🔭 👲🏿 ✍🏼 The power of PWA: A video surveillance system with a 300-line neural network JS code 👂🏿 ♐️ 🥪

Hello, Habr!

Web browsers slowly but surely implement most of the features of the operating system, and there is less and less reason to develop a native application if you can write a web version (PWA). Cross-platform, rich API, high development speed on TS / JS, and even the performance of the V8 engine - all this is a plus. Browsers have long been able to work with a video stream and run neural networks, that is, we have all the components for creating a video surveillance system with object recognition. Inspired by this article , I decided to bring the demo to the level of practical application, which I want to share.
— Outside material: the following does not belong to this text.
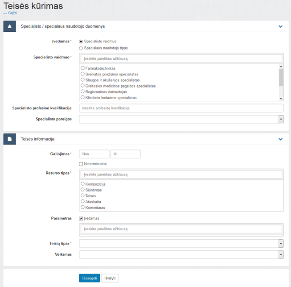291x287 pixels.
Task: Open the Veiksmas dropdown
Action: click(181, 254)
The application records video from the camera, periodically sending frames for recognition in the COCO-SSD, and if a person is detected, video fragments in portions of 7 seconds begin to be sent to the specified email via the Gmail-API. As in adult systems, prerecording is performed, that is, we save one fragment until the moment of detection, all fragments with detection, and one after. If the Internet is unavailable, or an error occurs while sending, the videos are saved in the local Downloads folder. Using the email allows you to do without the server side, instantly notify the owner, and if an attacker took possession of the device and cracked all the passwords, it will not be able to delete mail from the recipient. Of the minuses - traffic overrun due to Base64 (although it’s enough for one camera), and the need to collect the final video file from many emails.
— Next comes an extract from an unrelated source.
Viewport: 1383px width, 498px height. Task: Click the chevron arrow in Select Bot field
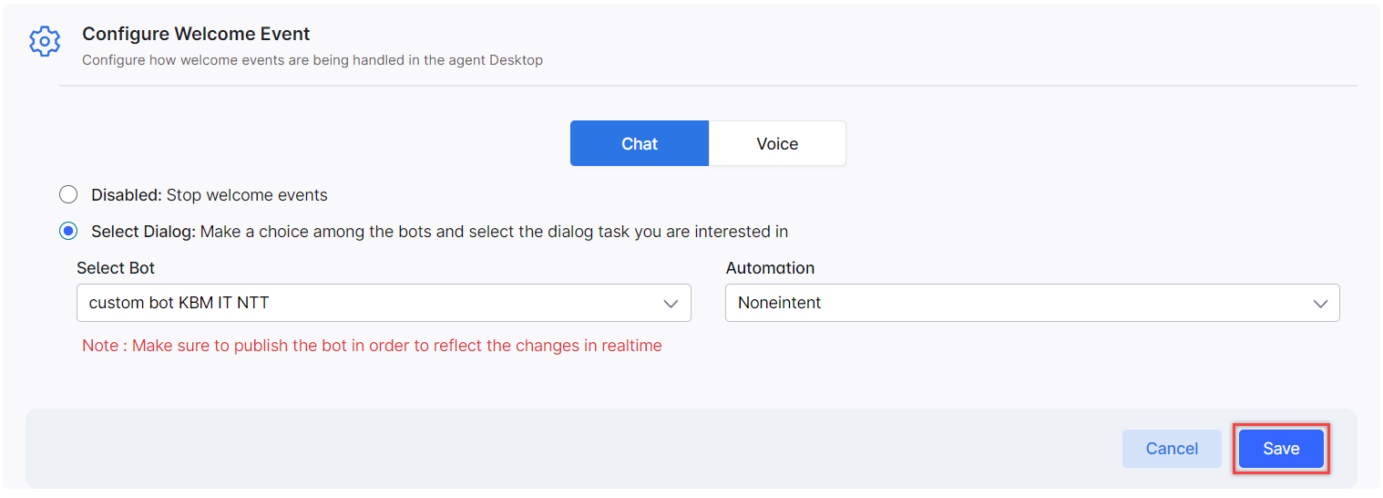(x=671, y=304)
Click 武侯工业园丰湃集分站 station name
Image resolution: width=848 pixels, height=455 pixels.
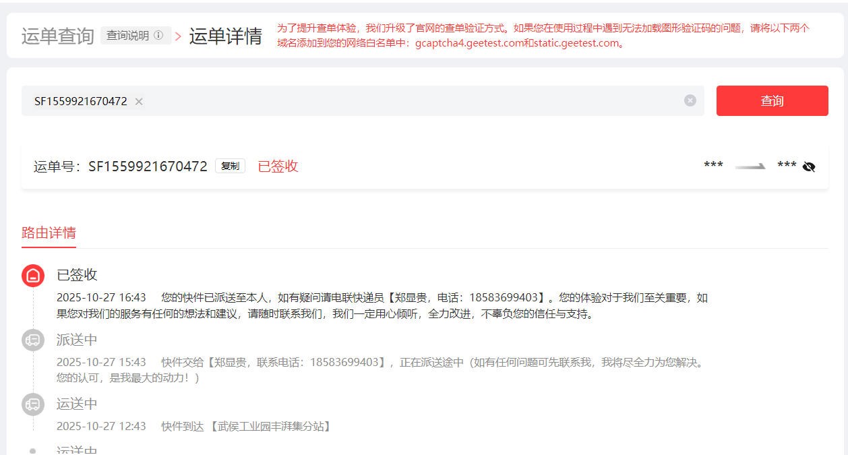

The working demo is here .

The problems encountered are as follows:

1) The neural network heavily loads the processor, and if you run it in the main thread, lags appear on the videos. Therefore, recognition is placed in a separate thread (worker), although not everything is smooth here. On dual-core prehistoric Linux, everything is perfectly parallel, but on some fairly new 4-core mobile phones - at the moment of recognition (in the worker), the main thread also starts to lag, which is noticeable in the user interface. Fortunately, this does not affect the quality of the video, although it reduces the recognition frequency (it automatically adjusts to the load). This problem is probably related to how different versions of Android distribute threads by core, the presence of SIMD, available video card functions, etc. I can’t figure it out on my own, I don’t know the insides of TensorFlow, and I will be grateful for the information.

2) FireFox. The application works fine under Chrome / Chromium / Edge, however, recognition in FireFox is noticeably slower, in addition, ImageCapture is still not implemented (of course, this can be bypassed by capturing a frame from <video>, but it’s a shame for the fox, because it’s standard API). In general, there was no complete cross-browser accessibility either.

So, everything in order.

Getting a camera and microphone

this.video = this.querySelector('video')
this.canvas = this.querySelectorAll('canvas')[0]
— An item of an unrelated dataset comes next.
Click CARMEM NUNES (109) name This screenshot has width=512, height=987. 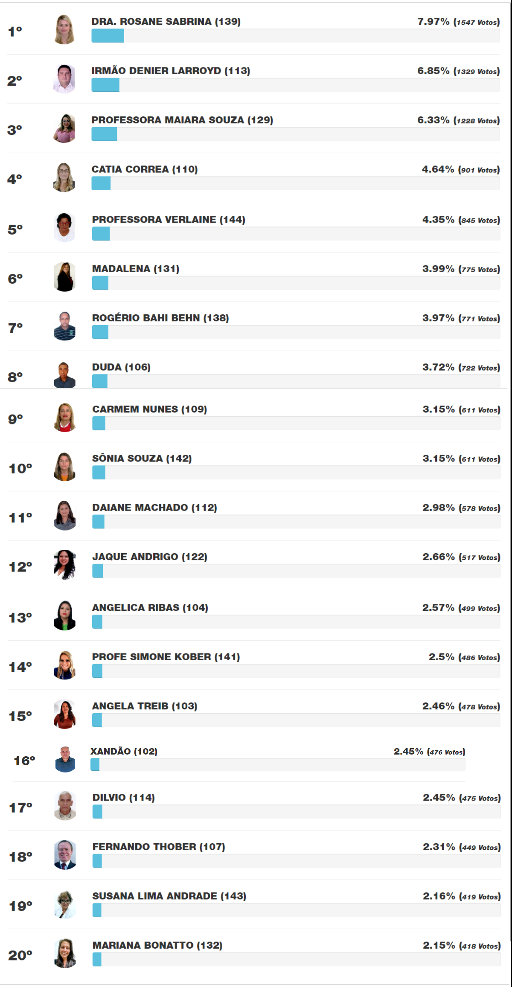pos(150,409)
this.stream = await navigator.mediaDevices.getUserMedia(
   {video: {facingMode: {ideal: "environment"}}, audio: true}
)
this.video.srcObject = this.stream
await new Promise((resolve, reject) => {
   this.video.onloadedmetadata = (_) => resolve()
})
this.W = this.bbox.width = this.canvas.width = this.video.videoWidth
this.H = this.bbox.height = this.canvas.height = this.video.videoHeight

Here we select the main camera of the mobile phone / tablet (or the first one on the computer / laptop), display the stream in a standard video player, after which we wait for the metadata to load and set the dimensions of the service canvas. Since the entire application is written in the style of async / await, you have to convert callback-APIs (and there are quite a lot of them) to Promise for uniformity.

Video capture

There are two ways to capture video. The first is to directly read the frames from the incoming stream, display them on the canvas, modify them (for example, add geo and timestamps), and then take the data from the canvas - for the recorder as an outgoing stream, and for a neural network as separate images. In this case, you can do without the <video> element.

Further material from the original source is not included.